==== THE DATA ====
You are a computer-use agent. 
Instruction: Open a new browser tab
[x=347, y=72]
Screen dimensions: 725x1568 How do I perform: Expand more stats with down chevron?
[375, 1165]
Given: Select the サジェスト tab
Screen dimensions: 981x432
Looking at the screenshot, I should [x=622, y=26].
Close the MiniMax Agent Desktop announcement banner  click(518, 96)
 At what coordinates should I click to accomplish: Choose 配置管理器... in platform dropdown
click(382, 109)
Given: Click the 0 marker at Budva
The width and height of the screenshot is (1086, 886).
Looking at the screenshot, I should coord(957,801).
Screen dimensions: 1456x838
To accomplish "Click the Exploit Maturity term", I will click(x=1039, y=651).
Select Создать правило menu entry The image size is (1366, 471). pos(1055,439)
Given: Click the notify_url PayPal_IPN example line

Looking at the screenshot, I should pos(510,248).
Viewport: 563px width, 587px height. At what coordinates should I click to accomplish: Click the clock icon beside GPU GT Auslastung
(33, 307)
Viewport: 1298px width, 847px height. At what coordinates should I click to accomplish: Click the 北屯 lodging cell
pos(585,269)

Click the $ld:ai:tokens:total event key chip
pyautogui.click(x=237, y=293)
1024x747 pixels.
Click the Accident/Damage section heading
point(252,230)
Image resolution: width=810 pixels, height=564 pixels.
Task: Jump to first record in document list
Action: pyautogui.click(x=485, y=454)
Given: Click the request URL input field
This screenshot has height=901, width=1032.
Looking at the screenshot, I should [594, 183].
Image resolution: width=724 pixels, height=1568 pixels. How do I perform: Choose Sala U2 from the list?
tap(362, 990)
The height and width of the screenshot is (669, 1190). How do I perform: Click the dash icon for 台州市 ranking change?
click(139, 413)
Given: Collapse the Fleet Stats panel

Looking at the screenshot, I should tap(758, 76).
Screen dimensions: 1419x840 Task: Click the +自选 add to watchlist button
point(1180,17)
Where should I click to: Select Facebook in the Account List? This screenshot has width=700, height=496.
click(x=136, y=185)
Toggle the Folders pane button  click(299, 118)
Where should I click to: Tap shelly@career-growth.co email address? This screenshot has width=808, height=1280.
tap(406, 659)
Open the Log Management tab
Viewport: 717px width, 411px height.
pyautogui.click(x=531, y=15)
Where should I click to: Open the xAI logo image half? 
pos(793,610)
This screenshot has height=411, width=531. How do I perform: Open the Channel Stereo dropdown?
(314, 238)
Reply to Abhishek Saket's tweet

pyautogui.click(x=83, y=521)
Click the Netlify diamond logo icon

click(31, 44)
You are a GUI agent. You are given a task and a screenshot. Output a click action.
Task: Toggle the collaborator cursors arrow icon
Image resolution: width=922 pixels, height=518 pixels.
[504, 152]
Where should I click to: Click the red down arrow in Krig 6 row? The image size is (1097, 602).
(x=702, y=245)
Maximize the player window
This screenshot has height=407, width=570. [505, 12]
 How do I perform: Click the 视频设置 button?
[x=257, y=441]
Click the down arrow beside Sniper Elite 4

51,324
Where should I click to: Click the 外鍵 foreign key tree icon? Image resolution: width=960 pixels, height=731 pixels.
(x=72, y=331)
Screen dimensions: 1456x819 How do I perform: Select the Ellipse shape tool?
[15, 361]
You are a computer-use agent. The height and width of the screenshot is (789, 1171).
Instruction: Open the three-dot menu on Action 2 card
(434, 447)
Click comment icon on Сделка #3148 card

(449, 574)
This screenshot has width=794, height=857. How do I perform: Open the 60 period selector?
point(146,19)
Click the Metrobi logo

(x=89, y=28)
====
(WHAT IS NEEDED): In the records above, how many lines hold the string "Toggle"? Only the number should be given.

(RESPONSE AREA): 2